- Theatrical release poster
- Directed by: Gustavo Loza
- Screenplay by: Gustavo Loza
- Produced by: Gustavo Loza Ricardo Kleinbaum
- Starring: Jorge Salinas; Luis Roberto Guzmán; Ana Serradilla; Bruno Loza; Carmen Salinas; Ana Soler; Nailea Norvind; Juan Ríos Cantú;
- Edited by: Kris Fitzgerald
- Music by: Zbigniew Paleta
- Production companies: Fox International Productions; Río Negro Producciones; Barracuda Films;
- Distributed by: 20th Century Fox
- Release date: May 25, 2011 (Mexico);
- Country: Mexico
- Language: Spanish

= La otra familia =

2011 Mexican film

La otra familia is a 2011 Mexican family drama film starring Jorge Salinas, along with Luis Roberto Guzmán, Bruno Loza, Carmen Salinas and Ana Serradilla.
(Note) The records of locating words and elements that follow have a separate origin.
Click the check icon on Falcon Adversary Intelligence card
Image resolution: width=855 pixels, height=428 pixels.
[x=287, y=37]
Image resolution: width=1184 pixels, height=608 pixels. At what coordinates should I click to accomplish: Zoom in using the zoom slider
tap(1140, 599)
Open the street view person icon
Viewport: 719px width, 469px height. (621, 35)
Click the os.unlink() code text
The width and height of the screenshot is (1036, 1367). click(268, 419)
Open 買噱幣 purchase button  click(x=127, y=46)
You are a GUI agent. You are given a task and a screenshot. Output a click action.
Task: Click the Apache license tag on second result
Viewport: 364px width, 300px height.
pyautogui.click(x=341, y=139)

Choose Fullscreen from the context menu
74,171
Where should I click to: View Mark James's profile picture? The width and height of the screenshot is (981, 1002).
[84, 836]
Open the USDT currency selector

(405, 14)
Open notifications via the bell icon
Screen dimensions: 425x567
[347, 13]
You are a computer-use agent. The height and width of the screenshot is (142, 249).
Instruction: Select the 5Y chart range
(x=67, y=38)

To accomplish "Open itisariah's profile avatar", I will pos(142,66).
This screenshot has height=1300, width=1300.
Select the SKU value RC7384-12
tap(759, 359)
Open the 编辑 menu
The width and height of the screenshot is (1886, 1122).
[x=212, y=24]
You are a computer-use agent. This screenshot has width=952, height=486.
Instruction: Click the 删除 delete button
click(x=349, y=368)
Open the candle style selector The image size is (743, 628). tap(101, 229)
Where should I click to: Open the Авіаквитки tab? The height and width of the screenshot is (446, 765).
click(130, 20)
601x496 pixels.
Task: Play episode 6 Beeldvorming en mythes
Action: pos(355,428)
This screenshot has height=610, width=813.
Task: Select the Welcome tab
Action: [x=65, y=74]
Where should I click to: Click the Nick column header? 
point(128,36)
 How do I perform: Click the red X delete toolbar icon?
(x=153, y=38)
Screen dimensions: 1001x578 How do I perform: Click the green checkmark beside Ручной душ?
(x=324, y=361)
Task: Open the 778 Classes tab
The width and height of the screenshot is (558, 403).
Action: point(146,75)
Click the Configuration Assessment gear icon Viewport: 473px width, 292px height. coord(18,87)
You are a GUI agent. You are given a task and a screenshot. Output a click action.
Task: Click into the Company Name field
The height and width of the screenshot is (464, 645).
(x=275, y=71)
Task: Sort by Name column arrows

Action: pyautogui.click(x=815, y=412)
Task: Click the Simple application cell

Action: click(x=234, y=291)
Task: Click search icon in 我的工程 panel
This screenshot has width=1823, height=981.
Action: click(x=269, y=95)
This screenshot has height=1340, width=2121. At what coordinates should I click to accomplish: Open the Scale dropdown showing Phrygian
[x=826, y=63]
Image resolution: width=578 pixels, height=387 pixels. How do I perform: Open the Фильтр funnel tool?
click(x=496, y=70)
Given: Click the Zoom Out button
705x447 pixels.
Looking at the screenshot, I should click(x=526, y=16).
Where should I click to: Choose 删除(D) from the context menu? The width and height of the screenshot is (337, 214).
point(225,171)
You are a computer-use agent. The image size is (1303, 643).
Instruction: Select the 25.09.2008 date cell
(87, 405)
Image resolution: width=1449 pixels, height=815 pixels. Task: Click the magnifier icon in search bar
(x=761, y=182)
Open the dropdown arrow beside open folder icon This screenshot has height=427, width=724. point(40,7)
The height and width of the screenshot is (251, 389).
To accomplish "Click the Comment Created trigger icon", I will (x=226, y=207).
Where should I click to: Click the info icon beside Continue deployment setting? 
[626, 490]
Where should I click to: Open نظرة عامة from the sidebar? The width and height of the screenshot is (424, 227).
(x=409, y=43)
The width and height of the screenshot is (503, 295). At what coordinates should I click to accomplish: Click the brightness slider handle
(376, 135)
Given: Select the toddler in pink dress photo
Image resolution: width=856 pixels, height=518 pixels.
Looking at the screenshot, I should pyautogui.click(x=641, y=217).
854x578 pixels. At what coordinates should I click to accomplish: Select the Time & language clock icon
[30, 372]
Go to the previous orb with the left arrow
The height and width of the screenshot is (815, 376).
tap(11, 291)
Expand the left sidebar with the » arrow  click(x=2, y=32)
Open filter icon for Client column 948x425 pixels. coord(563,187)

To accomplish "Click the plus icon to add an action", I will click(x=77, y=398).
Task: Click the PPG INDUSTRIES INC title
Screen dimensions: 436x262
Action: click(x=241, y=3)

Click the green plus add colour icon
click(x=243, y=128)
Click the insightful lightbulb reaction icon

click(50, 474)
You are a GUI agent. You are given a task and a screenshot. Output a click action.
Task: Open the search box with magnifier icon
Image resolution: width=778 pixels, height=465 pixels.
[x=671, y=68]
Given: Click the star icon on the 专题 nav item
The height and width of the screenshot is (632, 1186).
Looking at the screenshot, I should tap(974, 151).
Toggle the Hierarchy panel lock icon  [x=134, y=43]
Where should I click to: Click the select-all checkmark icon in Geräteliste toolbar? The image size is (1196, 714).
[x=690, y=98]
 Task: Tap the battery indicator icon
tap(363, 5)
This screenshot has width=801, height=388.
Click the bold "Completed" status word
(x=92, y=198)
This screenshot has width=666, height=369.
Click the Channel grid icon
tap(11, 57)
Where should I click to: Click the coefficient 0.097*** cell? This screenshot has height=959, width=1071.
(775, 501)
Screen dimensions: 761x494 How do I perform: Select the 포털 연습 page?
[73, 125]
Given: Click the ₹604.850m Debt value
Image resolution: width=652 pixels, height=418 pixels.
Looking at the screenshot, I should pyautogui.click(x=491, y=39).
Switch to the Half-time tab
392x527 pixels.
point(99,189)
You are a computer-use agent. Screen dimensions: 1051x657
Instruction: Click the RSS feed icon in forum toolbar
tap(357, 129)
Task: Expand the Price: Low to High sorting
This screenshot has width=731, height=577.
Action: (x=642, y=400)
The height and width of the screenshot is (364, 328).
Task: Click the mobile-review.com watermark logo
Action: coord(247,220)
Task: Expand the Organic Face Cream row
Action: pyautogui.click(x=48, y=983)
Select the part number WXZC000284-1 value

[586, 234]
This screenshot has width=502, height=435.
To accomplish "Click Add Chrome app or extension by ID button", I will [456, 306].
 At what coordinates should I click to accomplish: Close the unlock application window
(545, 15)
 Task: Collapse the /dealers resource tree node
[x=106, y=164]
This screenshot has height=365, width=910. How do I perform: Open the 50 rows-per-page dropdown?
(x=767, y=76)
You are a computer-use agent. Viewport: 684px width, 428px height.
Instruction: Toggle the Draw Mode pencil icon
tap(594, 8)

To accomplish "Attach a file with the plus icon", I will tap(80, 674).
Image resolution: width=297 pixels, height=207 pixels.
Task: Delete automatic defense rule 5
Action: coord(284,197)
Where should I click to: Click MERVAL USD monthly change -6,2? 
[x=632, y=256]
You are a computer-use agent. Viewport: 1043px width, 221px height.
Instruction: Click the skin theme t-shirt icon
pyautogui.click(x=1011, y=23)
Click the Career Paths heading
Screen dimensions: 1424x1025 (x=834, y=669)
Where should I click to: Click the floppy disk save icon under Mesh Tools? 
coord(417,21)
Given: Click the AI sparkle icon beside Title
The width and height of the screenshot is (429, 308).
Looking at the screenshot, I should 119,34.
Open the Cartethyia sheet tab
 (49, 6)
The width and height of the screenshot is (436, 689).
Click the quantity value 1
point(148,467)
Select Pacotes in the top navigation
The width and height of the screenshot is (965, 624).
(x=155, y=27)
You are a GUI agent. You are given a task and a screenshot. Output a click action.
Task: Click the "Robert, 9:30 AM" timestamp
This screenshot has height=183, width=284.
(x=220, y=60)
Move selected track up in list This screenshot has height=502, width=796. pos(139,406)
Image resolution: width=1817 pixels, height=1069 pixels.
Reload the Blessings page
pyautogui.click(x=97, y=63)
It was directed and written by Gustavo Loza. The film was produced by the Black River Productions company and Barracuda Films. The filming began in 2010 in Saltillo, Coahuila and was released on March 25, 2011.

==Plot==
Hendrix is the seven-year-old son of drug-addicted Nina. After she has left Hendrix home alone for three days, Nina's friend Ivana takes him away, but cannot house him. Instead, she gives him to her friends, Jean Paul and Chema, a well-to-do, stable, gay couple. At first, Chema bristles at the intrusion, and the couple's maid and gardener worry that homosexual men cannot make good role models for a young boy, but soon they become a warm, loving family. Meanwhile, Nina's drug-addicted lover and dealer Patrick decides that selling Hendrix would be a good way to pay off a debt to his own dealer. He helps Nina track down her son, and she insists on taking him away, although Hendrix wants to stay with his new family. While Nina is in a drug-induced stupor, Patrick takes Hendrix and sells him to a couple who are having marital problems after the loss of their infant son. Not long after the couple is left with Hendrix, the boy insists on calling his "dads", who come to get him. The husband, worried about gay men taking Hendrix, calls the police. The police arrest Jean Paul and Chema for kidnapping and sexual assault, though there is no evidence of abuse to hold them for long. Distraught over losing her son again, Nina overdoses and dies. Patrick, trying to meet with the husband again to get money, is arrested. In the end, Hendrix is returned to Jean Paul and Chema and allowed to resume a healthy life as their son.